### REQUIREMENT 1:
Translate this sentence from the abstract on sex differences in cancer into Spanish: "Of the 321 DOs, significant sex differences (corrected p-value ≤ 0.05) were seen in 106 DOs, of which 84 were significantly skewed towards males and 22 towards females."
### REQUIREMENT 2:
Transcribe everything in the abstract on sex differences in cancer from "Design: The cohort" down to "within the DO.", word for word.

### PASSAGE:
*** Block opens ***

Background: Sex differences in the prevalence of cancer subtypes can inform patient screening, diagnosis, and treatment, but for many disease ontologies (DO), sex disparities have not been fully explored, especially with regards to ancestral and genomic subsets. Furthermore, existing data and reports may lack centralized expert pathology review or comprehensive genomic profiling (CGP) that can enable better characterization of biological and environmental etiologies.

Design: The cohort consisted of 276,696 de-identified patient cancers, 45.7% male and 54.3% female, submitted to Foundation Medicine for CGP. Each patient was assigned an ancestry of either African, admixed American, East Asian, European, or South Asian, using a SNP-based machine learning methodology (J. Newberg et al., AACR 2019). Within the dataset 321 DOs originate at a known tissue site of origin common to both sexes. Binomial testing for significance of expected (50%) versus observed ratio of the sexes was performed for each DO, with correction for multiple hypothesis testing. For each DO, Fisher's exact tests were used to identify associations between ancestry and sex and associations between sex and gene-level genomic biomarkers (including the detection of a viral-derived gene) with ≥ 1% prevalence within the DO.

Results: Of the 321 DOs, significant sex differences (corrected p-value ≤ 0.05) were seen in 106 DOs, of which 84 were significantly skewed towards males and 22 towards females.

*** Block closes ***

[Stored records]
*** Block opens ***

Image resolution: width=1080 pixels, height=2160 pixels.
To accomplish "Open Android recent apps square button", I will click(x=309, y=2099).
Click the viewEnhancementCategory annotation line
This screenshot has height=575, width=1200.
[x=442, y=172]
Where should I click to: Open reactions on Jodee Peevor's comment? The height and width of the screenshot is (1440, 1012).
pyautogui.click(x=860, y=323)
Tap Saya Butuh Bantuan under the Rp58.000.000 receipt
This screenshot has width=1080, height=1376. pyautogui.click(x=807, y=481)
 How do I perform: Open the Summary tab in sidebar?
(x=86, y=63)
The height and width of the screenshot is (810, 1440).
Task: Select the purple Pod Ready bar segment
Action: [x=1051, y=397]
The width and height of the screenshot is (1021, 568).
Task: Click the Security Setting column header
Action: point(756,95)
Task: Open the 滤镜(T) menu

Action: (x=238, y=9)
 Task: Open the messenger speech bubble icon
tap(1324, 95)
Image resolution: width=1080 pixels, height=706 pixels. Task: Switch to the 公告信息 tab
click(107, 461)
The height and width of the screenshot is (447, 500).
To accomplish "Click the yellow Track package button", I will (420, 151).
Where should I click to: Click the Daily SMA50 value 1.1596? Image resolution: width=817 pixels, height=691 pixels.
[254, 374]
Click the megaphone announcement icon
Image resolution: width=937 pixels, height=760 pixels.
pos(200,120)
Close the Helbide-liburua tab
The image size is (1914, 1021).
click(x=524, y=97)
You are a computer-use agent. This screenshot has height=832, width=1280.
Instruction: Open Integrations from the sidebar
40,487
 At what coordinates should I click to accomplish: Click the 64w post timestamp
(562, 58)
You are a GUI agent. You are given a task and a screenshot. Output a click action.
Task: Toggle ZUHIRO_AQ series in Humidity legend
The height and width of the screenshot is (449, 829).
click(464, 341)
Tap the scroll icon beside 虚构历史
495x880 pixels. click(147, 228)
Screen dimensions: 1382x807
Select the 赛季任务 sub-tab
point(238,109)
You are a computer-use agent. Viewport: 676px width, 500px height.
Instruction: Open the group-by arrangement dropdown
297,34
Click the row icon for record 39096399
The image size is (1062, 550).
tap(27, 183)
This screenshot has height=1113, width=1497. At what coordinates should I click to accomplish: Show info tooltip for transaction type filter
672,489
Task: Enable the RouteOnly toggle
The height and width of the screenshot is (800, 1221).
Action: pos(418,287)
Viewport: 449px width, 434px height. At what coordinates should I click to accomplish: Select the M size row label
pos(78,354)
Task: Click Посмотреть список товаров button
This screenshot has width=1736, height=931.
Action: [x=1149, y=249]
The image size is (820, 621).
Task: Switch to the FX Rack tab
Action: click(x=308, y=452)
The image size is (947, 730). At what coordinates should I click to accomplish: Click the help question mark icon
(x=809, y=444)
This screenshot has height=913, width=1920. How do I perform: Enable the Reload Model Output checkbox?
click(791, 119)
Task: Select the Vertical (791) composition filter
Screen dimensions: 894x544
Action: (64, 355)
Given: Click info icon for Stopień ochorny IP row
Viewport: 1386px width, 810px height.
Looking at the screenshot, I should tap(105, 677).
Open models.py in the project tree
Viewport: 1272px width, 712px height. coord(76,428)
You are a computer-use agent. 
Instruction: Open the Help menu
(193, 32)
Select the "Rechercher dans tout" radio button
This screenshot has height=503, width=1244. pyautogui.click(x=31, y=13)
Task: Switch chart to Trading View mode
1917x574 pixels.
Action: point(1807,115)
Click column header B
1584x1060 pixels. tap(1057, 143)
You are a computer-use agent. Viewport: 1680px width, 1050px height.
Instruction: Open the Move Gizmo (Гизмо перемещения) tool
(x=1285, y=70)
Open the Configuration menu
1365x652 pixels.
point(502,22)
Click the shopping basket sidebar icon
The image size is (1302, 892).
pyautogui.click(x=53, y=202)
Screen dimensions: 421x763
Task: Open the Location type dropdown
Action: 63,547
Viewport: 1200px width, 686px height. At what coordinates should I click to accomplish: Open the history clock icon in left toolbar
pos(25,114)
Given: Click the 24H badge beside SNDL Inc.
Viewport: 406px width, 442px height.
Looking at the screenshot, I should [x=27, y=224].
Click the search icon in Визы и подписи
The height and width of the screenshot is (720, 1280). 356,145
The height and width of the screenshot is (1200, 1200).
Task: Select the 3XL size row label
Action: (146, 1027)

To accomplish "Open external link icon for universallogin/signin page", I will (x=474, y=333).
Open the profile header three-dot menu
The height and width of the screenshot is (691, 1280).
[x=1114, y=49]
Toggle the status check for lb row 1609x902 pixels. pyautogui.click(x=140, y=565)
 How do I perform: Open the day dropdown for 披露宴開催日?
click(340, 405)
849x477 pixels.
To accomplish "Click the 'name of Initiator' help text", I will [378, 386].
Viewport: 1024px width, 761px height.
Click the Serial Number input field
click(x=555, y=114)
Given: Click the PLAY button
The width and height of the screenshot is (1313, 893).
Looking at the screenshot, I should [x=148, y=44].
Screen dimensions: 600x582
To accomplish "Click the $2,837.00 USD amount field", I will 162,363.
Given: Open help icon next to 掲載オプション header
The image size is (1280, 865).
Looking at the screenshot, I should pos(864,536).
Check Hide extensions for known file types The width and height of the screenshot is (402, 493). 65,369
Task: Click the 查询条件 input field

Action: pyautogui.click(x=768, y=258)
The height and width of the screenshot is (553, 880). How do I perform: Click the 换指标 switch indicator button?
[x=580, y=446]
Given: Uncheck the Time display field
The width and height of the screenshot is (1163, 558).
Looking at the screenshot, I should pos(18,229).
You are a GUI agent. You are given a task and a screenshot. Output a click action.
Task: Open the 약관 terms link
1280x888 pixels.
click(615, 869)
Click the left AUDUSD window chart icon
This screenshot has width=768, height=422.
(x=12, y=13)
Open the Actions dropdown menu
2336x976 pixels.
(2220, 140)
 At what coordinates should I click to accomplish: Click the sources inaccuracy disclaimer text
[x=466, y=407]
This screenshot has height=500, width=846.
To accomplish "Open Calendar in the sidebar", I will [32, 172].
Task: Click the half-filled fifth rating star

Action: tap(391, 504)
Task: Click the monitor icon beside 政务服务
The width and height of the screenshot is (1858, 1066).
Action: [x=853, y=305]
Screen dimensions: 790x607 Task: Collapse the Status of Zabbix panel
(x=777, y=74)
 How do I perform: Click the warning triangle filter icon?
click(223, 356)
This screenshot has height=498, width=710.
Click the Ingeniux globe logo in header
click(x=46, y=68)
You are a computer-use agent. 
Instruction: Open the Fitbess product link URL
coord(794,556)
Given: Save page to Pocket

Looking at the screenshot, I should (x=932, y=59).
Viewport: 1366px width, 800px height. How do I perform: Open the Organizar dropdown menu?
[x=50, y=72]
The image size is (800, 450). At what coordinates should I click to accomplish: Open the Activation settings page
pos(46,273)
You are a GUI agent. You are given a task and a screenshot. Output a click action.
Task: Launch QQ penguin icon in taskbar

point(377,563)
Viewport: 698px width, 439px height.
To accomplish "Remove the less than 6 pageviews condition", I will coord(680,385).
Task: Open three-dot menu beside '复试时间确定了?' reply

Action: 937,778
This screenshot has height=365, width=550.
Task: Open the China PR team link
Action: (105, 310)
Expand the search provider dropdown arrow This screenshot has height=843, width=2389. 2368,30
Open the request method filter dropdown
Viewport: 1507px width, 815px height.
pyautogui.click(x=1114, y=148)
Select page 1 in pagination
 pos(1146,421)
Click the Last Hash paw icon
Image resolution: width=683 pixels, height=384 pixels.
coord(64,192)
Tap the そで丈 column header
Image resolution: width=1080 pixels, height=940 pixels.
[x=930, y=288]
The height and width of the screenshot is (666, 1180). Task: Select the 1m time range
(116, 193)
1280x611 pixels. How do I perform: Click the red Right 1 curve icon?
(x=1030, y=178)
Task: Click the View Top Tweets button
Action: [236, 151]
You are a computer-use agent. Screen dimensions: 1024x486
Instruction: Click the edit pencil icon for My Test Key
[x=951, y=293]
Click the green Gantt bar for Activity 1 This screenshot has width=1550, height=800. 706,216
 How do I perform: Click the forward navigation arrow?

*** Block closes ***

### OUTPUT 1:
De las 321 DO, se observaron diferencias significativas por sexo (valor de p corregido ≤ 0,05) en 106 DO, de las cuales 84 estaban significativamente sesgadas hacia los hombres y 22 hacia las mujeres.

### OUTPUT 2:
Design: The cohort consisted of 276,696 de-identified patient cancers, 45.7% male and 54.3% female, submitted to Foundation Medicine for CGP. Each patient was assigned an ancestry of either African, admixed American, East Asian, European, or South Asian, using a SNP-based machine learning methodology (J. Newberg et al., AACR 2019). Within the dataset 321 DOs originate at a known tissue site of origin common to both sexes. Binomial testing for significance of expected (50%) versus observed ratio of the sexes was performed for each DO, with correction for multiple hypothesis testing. For each DO, Fisher's exact tests were used to identify associations between ancestry and sex and associations between sex and gene-level genomic biomarkers (including the detection of a viral-derived gene) with ≥ 1% prevalence within the DO.